_Requirement_. Take the entries below and print, exactly, the stretch from the line containing "EEO Public File (2025) (97, 1560)" through the line containing "[Link to pbs homepage] (393, 1944)", both included.

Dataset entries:

- - -

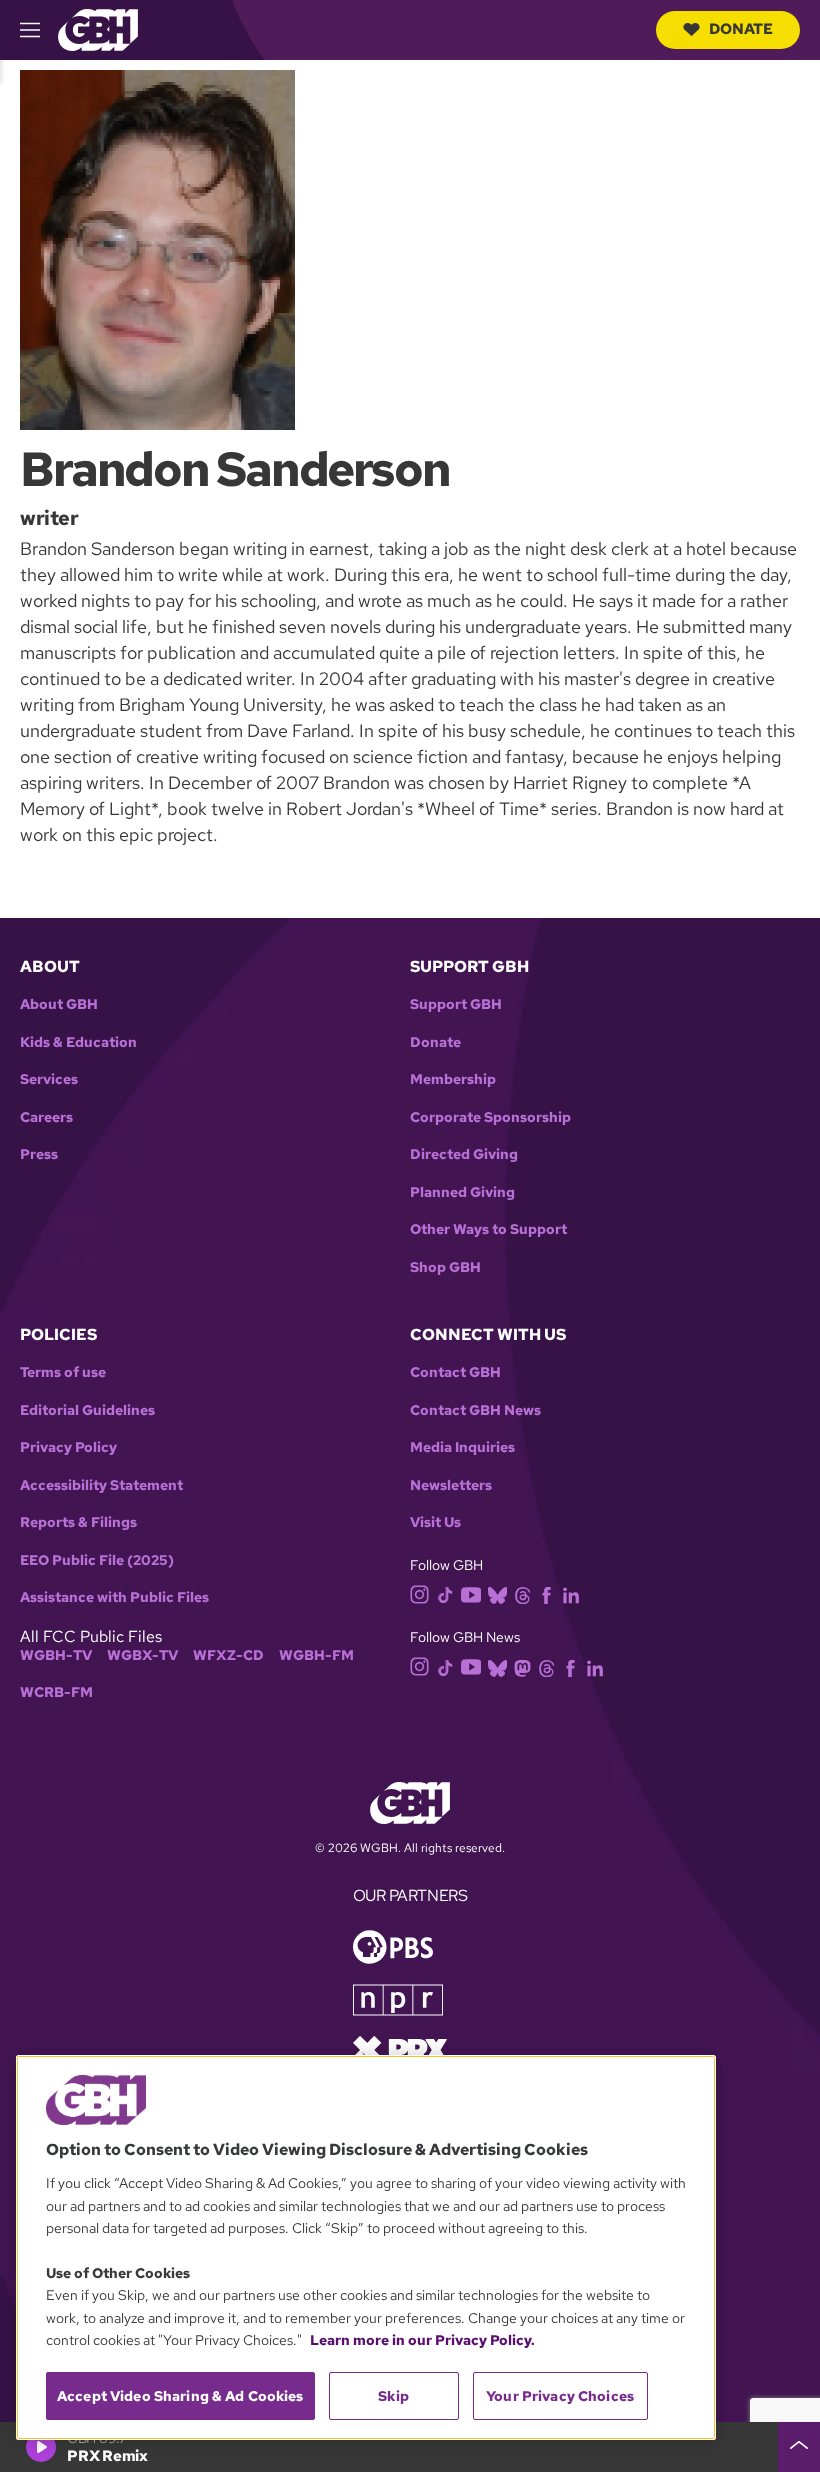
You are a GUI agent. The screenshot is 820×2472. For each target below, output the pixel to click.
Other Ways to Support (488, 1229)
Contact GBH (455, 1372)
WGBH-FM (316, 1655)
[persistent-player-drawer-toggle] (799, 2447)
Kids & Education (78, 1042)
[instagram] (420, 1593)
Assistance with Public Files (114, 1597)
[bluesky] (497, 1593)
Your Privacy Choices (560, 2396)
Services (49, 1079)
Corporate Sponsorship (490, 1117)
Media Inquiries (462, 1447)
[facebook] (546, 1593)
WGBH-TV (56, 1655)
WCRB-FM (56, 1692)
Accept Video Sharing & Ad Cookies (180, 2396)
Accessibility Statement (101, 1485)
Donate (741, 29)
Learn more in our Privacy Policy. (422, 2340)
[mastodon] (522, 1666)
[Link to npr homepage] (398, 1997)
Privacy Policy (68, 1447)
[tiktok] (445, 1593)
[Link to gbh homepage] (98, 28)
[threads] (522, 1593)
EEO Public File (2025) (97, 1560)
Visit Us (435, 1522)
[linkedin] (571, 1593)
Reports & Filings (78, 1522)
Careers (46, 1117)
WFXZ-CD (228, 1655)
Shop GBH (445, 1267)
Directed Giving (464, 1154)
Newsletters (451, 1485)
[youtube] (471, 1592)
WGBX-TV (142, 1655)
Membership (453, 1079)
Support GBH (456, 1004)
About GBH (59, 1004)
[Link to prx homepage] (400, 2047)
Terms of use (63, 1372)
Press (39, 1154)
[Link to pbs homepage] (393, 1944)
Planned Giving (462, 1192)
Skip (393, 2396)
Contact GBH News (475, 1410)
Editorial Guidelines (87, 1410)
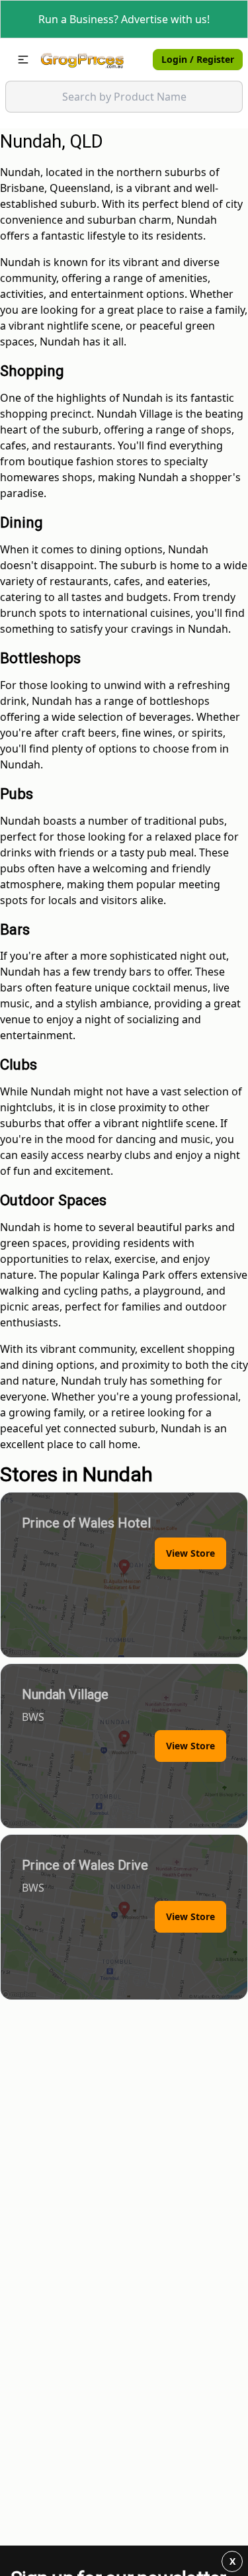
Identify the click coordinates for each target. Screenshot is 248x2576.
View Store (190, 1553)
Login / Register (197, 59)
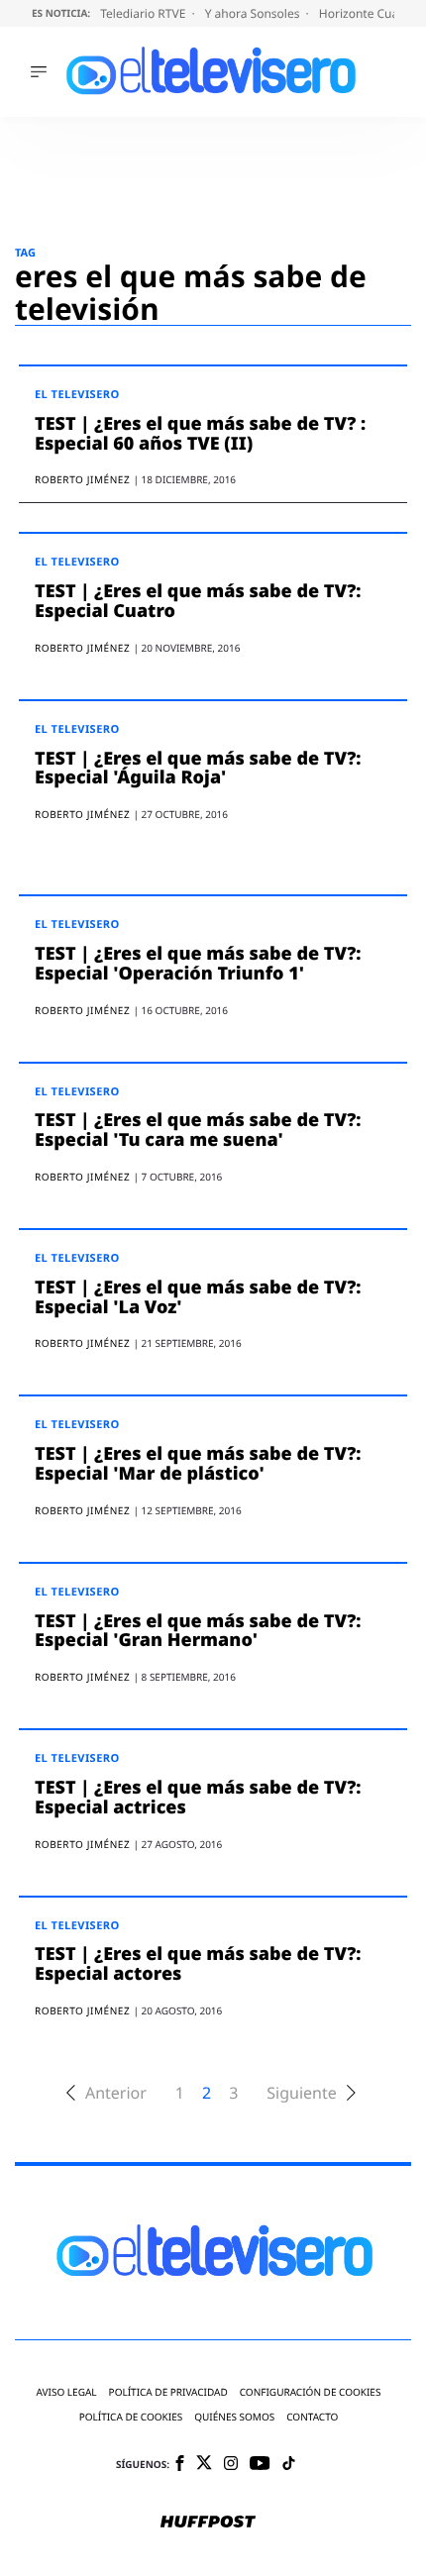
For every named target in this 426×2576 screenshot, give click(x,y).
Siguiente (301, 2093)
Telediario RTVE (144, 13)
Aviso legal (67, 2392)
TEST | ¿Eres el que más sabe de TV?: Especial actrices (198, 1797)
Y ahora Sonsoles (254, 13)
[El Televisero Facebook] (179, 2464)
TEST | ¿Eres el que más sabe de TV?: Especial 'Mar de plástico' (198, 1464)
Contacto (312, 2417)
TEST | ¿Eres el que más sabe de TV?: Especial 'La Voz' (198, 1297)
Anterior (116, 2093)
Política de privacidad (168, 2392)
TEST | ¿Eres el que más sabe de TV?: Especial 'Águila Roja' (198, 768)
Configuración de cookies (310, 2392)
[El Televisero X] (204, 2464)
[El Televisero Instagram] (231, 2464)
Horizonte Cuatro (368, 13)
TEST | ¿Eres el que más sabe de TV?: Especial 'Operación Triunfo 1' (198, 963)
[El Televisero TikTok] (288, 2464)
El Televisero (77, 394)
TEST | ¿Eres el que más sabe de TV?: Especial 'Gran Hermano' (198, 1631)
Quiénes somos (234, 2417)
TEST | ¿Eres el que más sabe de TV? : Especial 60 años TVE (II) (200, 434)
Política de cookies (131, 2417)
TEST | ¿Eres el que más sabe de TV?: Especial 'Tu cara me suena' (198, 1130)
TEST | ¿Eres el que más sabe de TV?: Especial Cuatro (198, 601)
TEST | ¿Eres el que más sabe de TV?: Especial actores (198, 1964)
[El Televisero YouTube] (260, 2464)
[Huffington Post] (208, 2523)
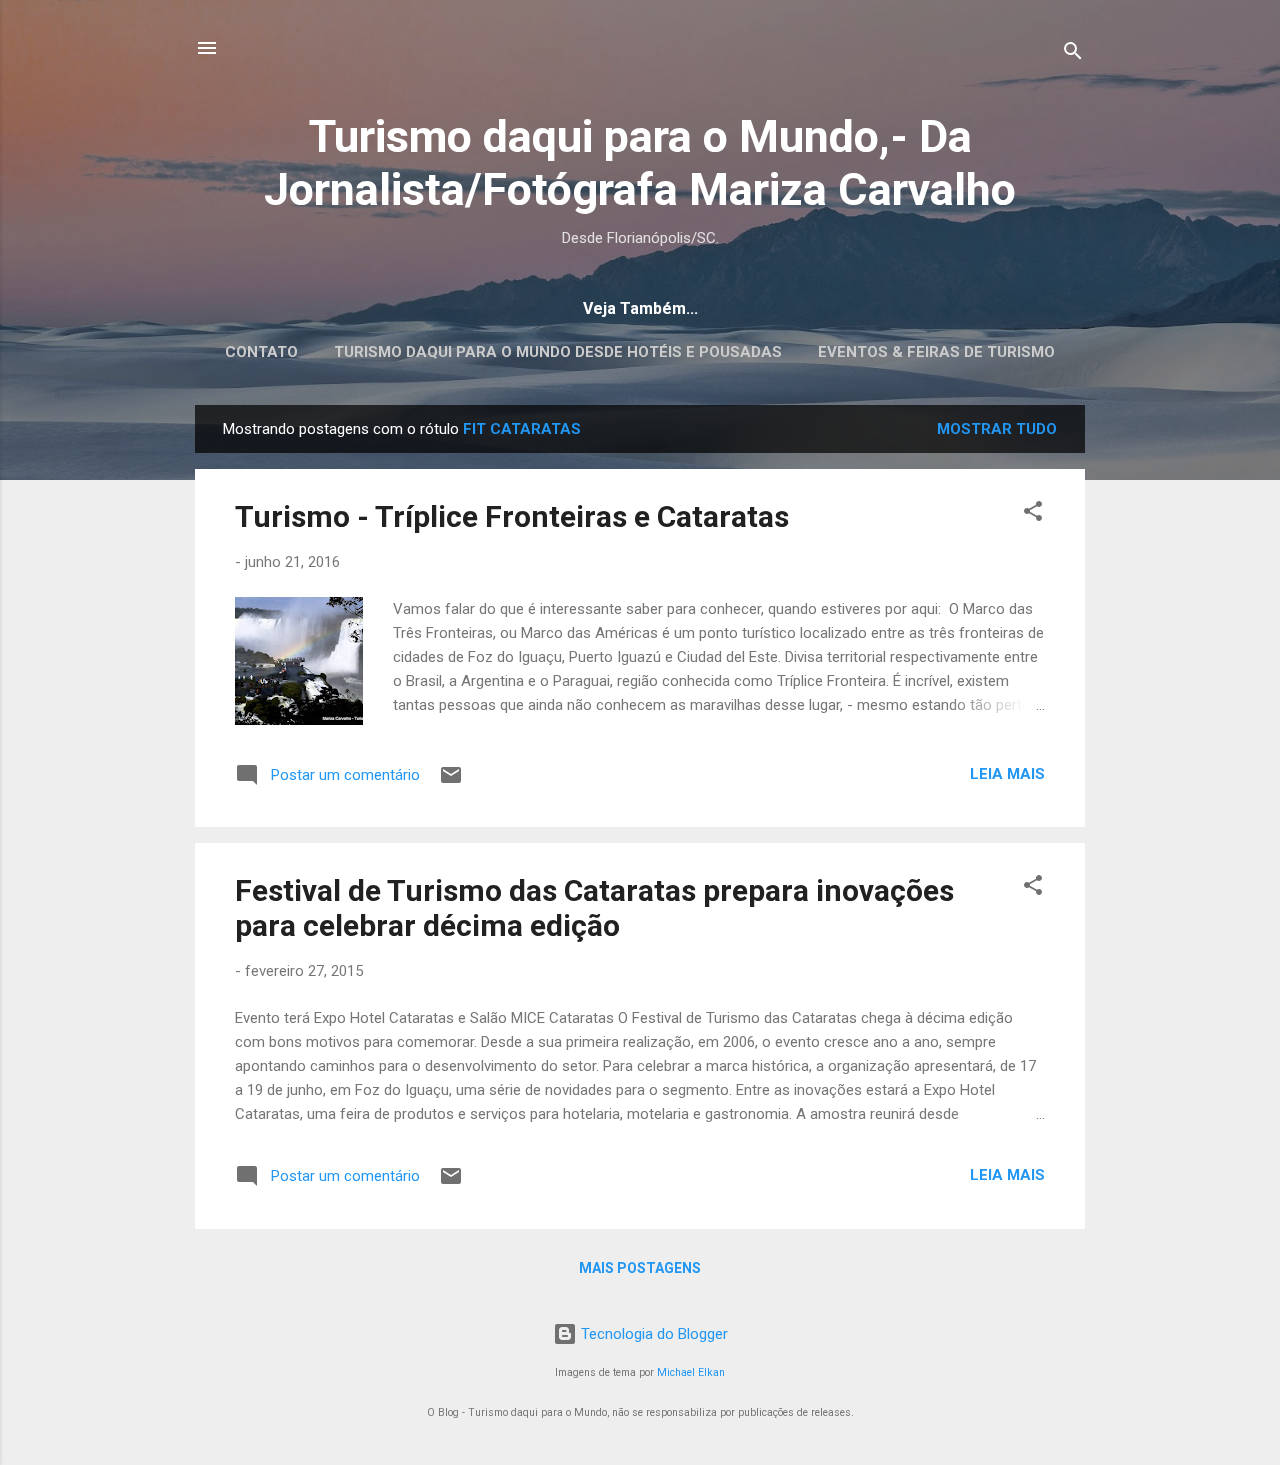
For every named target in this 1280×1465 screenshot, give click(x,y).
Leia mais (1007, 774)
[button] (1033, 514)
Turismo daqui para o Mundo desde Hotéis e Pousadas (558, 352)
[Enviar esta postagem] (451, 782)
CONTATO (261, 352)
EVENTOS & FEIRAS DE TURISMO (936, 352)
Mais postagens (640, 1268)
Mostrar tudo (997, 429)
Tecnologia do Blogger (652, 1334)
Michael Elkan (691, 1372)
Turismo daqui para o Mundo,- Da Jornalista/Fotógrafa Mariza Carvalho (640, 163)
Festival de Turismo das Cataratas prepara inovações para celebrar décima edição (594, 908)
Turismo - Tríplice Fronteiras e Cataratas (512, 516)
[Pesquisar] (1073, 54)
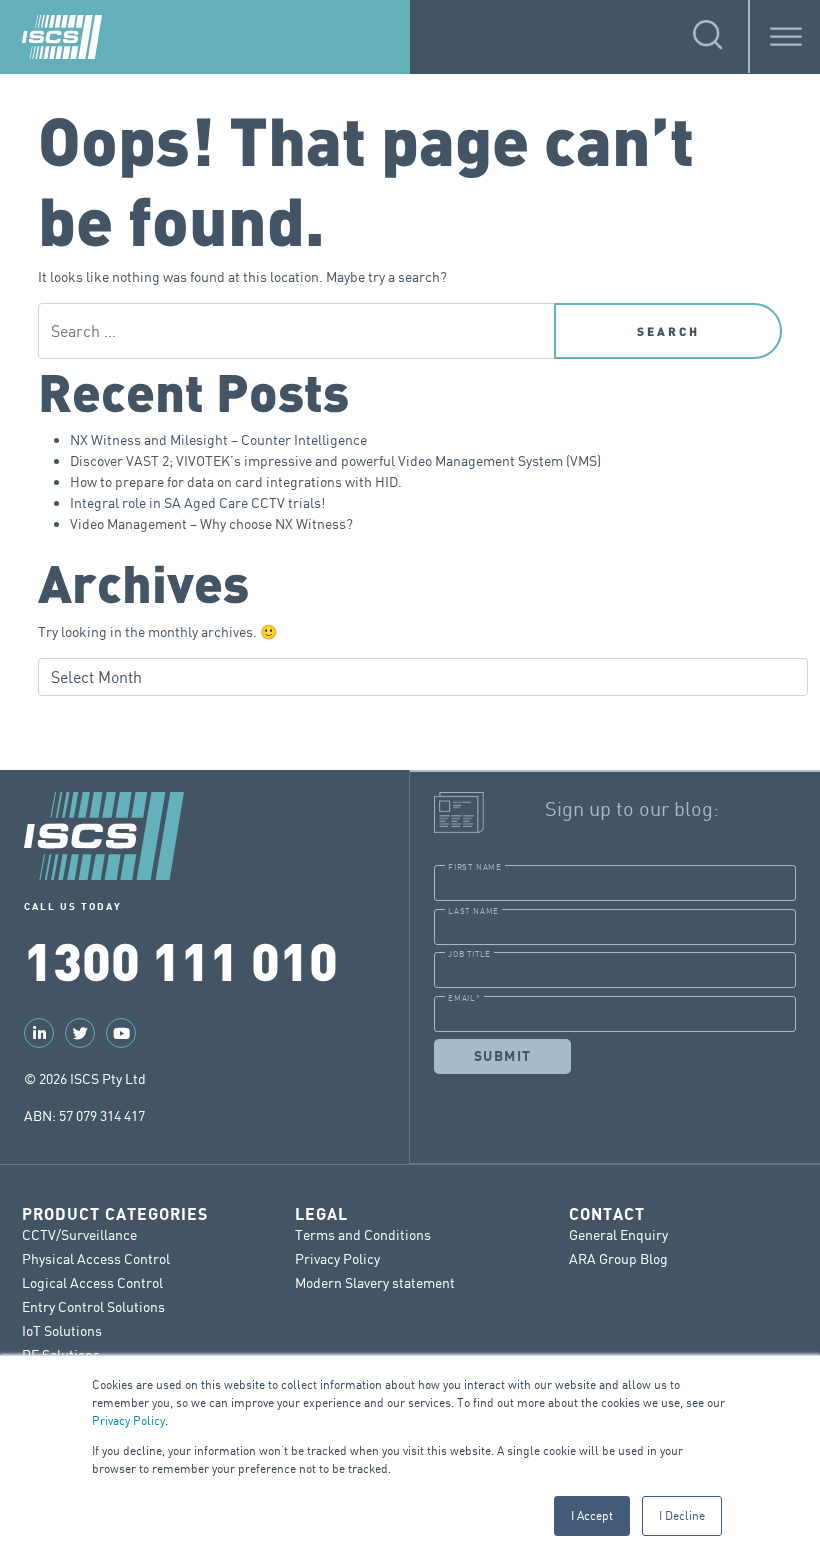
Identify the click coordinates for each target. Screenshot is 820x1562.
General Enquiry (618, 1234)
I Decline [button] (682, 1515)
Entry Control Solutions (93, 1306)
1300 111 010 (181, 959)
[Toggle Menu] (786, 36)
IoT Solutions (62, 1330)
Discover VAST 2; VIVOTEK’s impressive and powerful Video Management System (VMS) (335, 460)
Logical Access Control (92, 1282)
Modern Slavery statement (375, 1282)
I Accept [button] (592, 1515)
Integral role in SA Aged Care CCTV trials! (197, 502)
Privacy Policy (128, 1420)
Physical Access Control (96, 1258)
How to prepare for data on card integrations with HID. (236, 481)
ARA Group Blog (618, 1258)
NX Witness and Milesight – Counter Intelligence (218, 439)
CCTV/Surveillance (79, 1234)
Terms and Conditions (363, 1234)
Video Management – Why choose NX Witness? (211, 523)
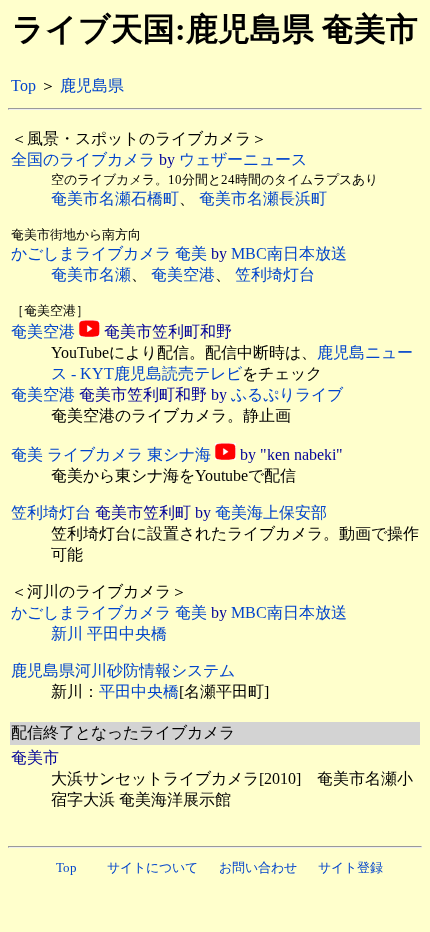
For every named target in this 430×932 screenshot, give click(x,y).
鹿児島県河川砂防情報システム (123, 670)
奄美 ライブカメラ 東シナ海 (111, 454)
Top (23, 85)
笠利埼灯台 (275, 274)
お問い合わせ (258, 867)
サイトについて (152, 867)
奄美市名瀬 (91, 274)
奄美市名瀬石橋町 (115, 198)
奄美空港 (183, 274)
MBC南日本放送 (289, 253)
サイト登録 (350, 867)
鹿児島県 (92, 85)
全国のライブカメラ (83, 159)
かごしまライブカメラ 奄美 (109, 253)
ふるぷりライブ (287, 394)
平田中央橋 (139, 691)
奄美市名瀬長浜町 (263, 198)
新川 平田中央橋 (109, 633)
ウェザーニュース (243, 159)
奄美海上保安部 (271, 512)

- - -

_Solved problem_.
EEO Public File (2025) (97, 1560)
Visit Us (435, 1522)
[linkedin] (571, 1593)
Reports & Filings (78, 1522)
Careers (46, 1117)
WFXZ-CD (228, 1655)
Shop GBH (445, 1267)
Directed Giving (464, 1154)
Newsletters (451, 1485)
[youtube] (471, 1592)
WGBX-TV (142, 1655)
Membership (453, 1079)
Support GBH (456, 1004)
About GBH (59, 1004)
[Link to prx homepage] (400, 2047)
Terms of use (63, 1372)
Press (39, 1154)
[Link to pbs homepage] (393, 1944)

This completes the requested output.